BOB MARLEY ET HALIE SELASSIE S’AFFICHENT SUR LES MURS
A Fleurimont, le hip hop n’a pas la cote. Au lieu des lettrages des graffs, on y voit la peinture figurative rasta de Daniel Trivy. Qui expose jusqu’à fin novembre à La Table d’Emma à Saint-Gilles-les-Hauts.
Pour qui se promène dans les hauts de Saint-Paul, Fleurimont est décidément un quartier rasta.
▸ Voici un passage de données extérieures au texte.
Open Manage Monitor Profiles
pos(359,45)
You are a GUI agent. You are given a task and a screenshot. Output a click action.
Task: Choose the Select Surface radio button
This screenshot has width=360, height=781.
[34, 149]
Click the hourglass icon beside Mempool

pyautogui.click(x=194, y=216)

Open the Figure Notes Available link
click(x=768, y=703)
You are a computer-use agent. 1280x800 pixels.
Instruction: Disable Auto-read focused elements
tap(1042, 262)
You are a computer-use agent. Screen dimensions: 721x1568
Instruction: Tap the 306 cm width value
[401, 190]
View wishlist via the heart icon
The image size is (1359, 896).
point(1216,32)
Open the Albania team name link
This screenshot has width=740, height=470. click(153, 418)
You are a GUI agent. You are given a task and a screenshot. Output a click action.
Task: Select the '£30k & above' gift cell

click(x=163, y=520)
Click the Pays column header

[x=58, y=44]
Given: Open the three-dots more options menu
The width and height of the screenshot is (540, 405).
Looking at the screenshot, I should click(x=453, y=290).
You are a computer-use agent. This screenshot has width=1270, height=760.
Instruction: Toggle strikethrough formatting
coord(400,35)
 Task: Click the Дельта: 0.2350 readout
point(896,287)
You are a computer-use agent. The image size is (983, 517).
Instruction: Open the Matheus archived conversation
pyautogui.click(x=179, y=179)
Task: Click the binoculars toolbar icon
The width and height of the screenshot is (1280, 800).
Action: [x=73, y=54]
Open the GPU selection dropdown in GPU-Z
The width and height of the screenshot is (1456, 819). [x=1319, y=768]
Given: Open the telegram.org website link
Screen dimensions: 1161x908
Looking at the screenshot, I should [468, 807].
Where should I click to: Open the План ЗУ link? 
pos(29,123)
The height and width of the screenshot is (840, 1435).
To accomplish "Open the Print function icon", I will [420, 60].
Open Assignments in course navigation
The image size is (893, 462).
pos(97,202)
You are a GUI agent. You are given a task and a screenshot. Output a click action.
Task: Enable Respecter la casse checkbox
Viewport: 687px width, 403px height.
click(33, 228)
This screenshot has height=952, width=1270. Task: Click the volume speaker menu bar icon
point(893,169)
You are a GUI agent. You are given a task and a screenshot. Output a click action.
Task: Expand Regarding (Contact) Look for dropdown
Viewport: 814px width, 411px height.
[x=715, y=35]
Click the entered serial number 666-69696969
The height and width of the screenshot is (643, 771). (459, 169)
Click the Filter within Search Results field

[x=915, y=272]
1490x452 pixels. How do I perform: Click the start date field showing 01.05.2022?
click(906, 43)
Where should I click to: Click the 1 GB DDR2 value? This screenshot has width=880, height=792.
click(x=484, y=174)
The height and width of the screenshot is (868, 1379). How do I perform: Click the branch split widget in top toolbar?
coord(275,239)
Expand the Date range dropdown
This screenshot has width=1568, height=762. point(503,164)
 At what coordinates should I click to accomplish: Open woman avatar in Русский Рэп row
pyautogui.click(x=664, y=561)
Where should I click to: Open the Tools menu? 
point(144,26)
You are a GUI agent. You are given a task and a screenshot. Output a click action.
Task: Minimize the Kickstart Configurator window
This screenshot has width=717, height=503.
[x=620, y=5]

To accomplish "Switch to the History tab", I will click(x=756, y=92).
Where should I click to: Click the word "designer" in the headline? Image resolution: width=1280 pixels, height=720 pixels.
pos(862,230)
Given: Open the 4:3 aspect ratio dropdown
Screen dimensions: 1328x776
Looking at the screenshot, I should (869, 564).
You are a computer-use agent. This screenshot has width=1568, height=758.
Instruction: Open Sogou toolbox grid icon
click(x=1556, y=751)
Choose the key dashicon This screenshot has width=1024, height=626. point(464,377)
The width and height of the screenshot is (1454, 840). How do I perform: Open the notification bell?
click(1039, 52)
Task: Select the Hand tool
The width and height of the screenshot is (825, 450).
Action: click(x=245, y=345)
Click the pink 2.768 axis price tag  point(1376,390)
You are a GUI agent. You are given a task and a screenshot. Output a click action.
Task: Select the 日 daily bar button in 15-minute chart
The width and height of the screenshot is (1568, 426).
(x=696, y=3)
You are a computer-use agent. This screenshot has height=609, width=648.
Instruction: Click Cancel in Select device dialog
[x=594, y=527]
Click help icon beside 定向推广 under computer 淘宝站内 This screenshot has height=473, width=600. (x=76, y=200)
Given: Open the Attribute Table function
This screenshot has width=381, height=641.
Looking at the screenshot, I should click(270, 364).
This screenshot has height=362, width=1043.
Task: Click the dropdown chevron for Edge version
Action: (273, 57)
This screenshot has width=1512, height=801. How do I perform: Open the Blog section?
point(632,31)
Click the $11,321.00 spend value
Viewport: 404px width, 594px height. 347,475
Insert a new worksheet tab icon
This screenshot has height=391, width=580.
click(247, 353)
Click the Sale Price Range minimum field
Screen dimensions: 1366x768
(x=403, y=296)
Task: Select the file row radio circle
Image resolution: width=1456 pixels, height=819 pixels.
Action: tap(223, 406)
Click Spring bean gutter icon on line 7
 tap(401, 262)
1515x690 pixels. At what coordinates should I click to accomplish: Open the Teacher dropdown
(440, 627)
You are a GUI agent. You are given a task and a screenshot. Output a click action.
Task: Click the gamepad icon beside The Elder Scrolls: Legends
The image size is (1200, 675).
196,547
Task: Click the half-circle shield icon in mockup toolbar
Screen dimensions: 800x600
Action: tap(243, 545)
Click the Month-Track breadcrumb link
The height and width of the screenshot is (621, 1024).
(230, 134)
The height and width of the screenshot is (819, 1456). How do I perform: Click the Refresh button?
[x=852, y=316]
En cause, plusieurs fresques sur le bord de la route, devant la boutique Cadivel ou un peu plus bas face à la pharmacie, représentent toute l’iconographie de la religion rastafari. Portraits d’Hailé Sélassié ou de Bob Marley, cascades verdoyantes du Zion (paradis des rastas), lion de Juda…, tout y est. Avec en prime un « Ange du maloya », sorte de déesse ailée à plusieurs bras qui portent les instruments de la musique pays. Depuis le 5 septembre et pour trois mois, des petits formats sont exposés sur les murs du restaurant La table d’Emma, à Saint-Gilles-les-Hauts.
Jaune rouge et vert
« Même quand on me demande un autre thème, il y a toujours un peu de jaune rouge et vert », sourit Daniel Trivy, un enfant du quartier, Tidanyel-fonnker de son nom d’artiste. A 52 ans, le peintre a à coeur d’embellir les clôtures de tôle ondulée, d’élargir l’horizon stoppé par les constructions. « Je fais ça pour les copains », se réjouit l’homme aux longues dreadlocks blanchies par les ans. Y compris, en clin d’oeil à la mairie, des urinoirs peints sur le mur du boulodrome. L’artiste travaille aussi à façon, et vend des tableaux que l’on peut ramener chez soi.
Treize tableaux sont accrochés dans le restaurant. Treize tableaux signés Tidanyel. « C’est ma première exposition seul, la quatrième au total, trois collectives, sans compter un festival international en Thaïlande où j’avais été invité grâce à Charlie Lesquelin », indique Daniel Trivy. On y trouve des portraits – Bob Marley ou Danyel Waro -, des paysages, ou d’étranges personnages, surtout féminins, Minotaures ou mi-félins mi-humains, puissants et dominateurs, devant lesquels on se sent étrangement tout petit. « Mes personnages, ils existent ou sont d’inspiration fantastique, viennent de la mythologie, reflètent l’ombre et la lumière. » Mais toujours ils s’inspire de la réalité, a besoin de ressentir une athmosphère, de vivre une histoire avant de tremper ses pinceaux.
Hexagone
C’est tout jeune lycéen, alors scolarisé en lycée professionnel au Port, qu’Alain Séraphine (à l’origine de l’école supérieure d’arts du Port) repère son coup de crayon et l’invite à ses ateliers, au départ en plein air. Daniel suivra les prémices de l’école d’arts du Port, puis partira pour Toulouse aux Beaux Arts avant de rejoindre l’école des Gobelins à Paris.
L’inspiration rasta viendra plus tard. « Au départ, c’était Mickael Jackson, puis des graffs hip-hop avant Marley », se souvient-il. Daniel Trivy passera vingt-cinq ans dans l’Hexagone. L’art nourrit rarement son homme, c’est dans le bâtiment qu’il fera carrière. « J’aurais attendu trente ans avant de revenir à ma première passion », raconte l’artiste.
On le retrouve très souvent devant la Balance Fleurimont, avec ses camarades. Lui ne boit pas. « Devant la boutique, c’est un peu mon Pole Emploi à moi », rigole le peintre. La vie de quartier, les bons plans, les demandes pour peindre un mur ou une clôture, c’est là que ça se négocie. Et souvent, c’est juste pour faire plaisir aux copains.